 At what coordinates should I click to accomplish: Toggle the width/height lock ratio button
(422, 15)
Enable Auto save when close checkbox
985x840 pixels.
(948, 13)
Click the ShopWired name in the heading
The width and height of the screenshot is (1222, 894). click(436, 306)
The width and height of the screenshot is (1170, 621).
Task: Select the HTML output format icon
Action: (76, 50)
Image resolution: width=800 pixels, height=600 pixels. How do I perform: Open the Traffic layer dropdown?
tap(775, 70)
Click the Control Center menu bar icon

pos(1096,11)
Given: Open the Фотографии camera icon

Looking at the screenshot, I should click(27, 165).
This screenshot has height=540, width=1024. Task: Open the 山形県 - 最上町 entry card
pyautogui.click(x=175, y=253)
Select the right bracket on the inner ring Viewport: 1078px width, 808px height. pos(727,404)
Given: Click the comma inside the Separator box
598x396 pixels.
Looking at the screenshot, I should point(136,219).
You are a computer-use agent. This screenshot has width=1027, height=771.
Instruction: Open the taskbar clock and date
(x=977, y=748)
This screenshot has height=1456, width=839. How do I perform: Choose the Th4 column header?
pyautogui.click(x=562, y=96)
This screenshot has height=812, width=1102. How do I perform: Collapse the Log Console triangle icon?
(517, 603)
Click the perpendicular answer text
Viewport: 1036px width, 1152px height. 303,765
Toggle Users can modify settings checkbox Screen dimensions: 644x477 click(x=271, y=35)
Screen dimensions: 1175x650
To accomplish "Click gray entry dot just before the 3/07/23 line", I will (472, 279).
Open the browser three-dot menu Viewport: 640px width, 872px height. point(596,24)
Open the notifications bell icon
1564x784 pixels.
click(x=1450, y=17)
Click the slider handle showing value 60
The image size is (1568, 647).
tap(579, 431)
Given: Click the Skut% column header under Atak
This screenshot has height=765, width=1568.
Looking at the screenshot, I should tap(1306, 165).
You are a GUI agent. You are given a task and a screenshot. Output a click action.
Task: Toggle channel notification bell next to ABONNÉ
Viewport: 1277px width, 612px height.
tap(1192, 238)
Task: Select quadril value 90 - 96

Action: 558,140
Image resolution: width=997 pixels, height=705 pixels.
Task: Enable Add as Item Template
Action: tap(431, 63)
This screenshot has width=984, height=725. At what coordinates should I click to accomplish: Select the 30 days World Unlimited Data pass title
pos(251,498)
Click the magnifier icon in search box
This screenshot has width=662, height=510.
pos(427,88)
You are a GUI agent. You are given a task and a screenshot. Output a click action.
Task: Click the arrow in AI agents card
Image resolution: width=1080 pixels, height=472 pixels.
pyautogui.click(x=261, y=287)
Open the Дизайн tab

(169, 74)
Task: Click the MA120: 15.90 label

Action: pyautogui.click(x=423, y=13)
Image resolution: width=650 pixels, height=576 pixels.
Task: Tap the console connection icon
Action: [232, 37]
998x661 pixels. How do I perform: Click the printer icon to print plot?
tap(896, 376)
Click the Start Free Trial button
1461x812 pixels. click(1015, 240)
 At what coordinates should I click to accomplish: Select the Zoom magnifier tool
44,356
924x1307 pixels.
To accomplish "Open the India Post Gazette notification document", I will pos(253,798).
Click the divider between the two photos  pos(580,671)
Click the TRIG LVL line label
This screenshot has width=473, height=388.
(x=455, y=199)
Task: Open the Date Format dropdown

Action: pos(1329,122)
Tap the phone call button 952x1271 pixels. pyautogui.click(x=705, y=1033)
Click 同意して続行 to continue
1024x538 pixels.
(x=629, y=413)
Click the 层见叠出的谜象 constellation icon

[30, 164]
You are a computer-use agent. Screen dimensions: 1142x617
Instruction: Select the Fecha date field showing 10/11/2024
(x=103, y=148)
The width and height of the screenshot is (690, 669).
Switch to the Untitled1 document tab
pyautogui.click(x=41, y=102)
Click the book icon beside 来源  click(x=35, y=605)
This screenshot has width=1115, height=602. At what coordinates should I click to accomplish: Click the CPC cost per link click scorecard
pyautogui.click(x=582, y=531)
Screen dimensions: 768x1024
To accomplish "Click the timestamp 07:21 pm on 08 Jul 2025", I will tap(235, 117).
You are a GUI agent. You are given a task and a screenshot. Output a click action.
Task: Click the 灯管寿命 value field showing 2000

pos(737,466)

====

Each line of the listing is to be output verbatim.

### ANSWER
 At what coordinates should I click to accomplish: Toggle the width/height lock ratio button
(422, 15)
Enable Auto save when close checkbox
985x840 pixels.
(948, 13)
Click the ShopWired name in the heading
The width and height of the screenshot is (1222, 894). click(436, 306)
The width and height of the screenshot is (1170, 621).
Task: Select the HTML output format icon
Action: (76, 50)
Image resolution: width=800 pixels, height=600 pixels. How do I perform: Open the Traffic layer dropdown?
tap(775, 70)
Click the Control Center menu bar icon

pos(1096,11)
Given: Open the Фотографии camera icon

Looking at the screenshot, I should click(27, 165).
This screenshot has height=540, width=1024. Task: Open the 山形県 - 最上町 entry card
pyautogui.click(x=175, y=253)
Select the right bracket on the inner ring Viewport: 1078px width, 808px height. pos(727,404)
Given: Click the comma inside the Separator box
598x396 pixels.
Looking at the screenshot, I should point(136,219).
You are a computer-use agent. This screenshot has width=1027, height=771.
Instruction: Open the taskbar clock and date
(x=977, y=748)
This screenshot has height=1456, width=839. How do I perform: Choose the Th4 column header?
pyautogui.click(x=562, y=96)
This screenshot has height=812, width=1102. How do I perform: Collapse the Log Console triangle icon?
(517, 603)
Click the perpendicular answer text
Viewport: 1036px width, 1152px height. 303,765
Toggle Users can modify settings checkbox Screen dimensions: 644x477 click(x=271, y=35)
Screen dimensions: 1175x650
To accomplish "Click gray entry dot just before the 3/07/23 line", I will (472, 279).
Open the browser three-dot menu Viewport: 640px width, 872px height. point(596,24)
Open the notifications bell icon
1564x784 pixels.
click(x=1450, y=17)
Click the slider handle showing value 60
The image size is (1568, 647).
tap(579, 431)
Given: Click the Skut% column header under Atak
This screenshot has height=765, width=1568.
Looking at the screenshot, I should tap(1306, 165).
You are a GUI agent. You are given a task and a screenshot. Output a click action.
Task: Toggle channel notification bell next to ABONNÉ
Viewport: 1277px width, 612px height.
tap(1192, 238)
Task: Select quadril value 90 - 96

Action: 558,140
Image resolution: width=997 pixels, height=705 pixels.
Task: Enable Add as Item Template
Action: tap(431, 63)
This screenshot has width=984, height=725. At what coordinates should I click to accomplish: Select the 30 days World Unlimited Data pass title
pos(251,498)
Click the magnifier icon in search box
This screenshot has width=662, height=510.
pos(427,88)
You are a GUI agent. You are given a task and a screenshot. Output a click action.
Task: Click the arrow in AI agents card
Image resolution: width=1080 pixels, height=472 pixels.
pyautogui.click(x=261, y=287)
Open the Дизайн tab

(169, 74)
Task: Click the MA120: 15.90 label

Action: pyautogui.click(x=423, y=13)
Image resolution: width=650 pixels, height=576 pixels.
Task: Tap the console connection icon
Action: [232, 37]
998x661 pixels. How do I perform: Click the printer icon to print plot?
tap(896, 376)
Click the Start Free Trial button
1461x812 pixels. click(1015, 240)
 At what coordinates should I click to accomplish: Select the Zoom magnifier tool
44,356
924x1307 pixels.
To accomplish "Open the India Post Gazette notification document", I will pos(253,798).
Click the divider between the two photos  pos(580,671)
Click the TRIG LVL line label
This screenshot has width=473, height=388.
(x=455, y=199)
Task: Open the Date Format dropdown

Action: pos(1329,122)
Tap the phone call button 952x1271 pixels. pyautogui.click(x=705, y=1033)
Click 同意して続行 to continue
1024x538 pixels.
(x=629, y=413)
Click the 层见叠出的谜象 constellation icon

[30, 164]
You are a computer-use agent. Screen dimensions: 1142x617
Instruction: Select the Fecha date field showing 10/11/2024
(x=103, y=148)
The width and height of the screenshot is (690, 669).
Switch to the Untitled1 document tab
pyautogui.click(x=41, y=102)
Click the book icon beside 来源  click(x=35, y=605)
This screenshot has width=1115, height=602. At what coordinates should I click to accomplish: Click the CPC cost per link click scorecard
pyautogui.click(x=582, y=531)
Screen dimensions: 768x1024
To accomplish "Click the timestamp 07:21 pm on 08 Jul 2025", I will tap(235, 117).
You are a GUI agent. You are given a task and a screenshot. Output a click action.
Task: Click the 灯管寿命 value field showing 2000

pos(737,466)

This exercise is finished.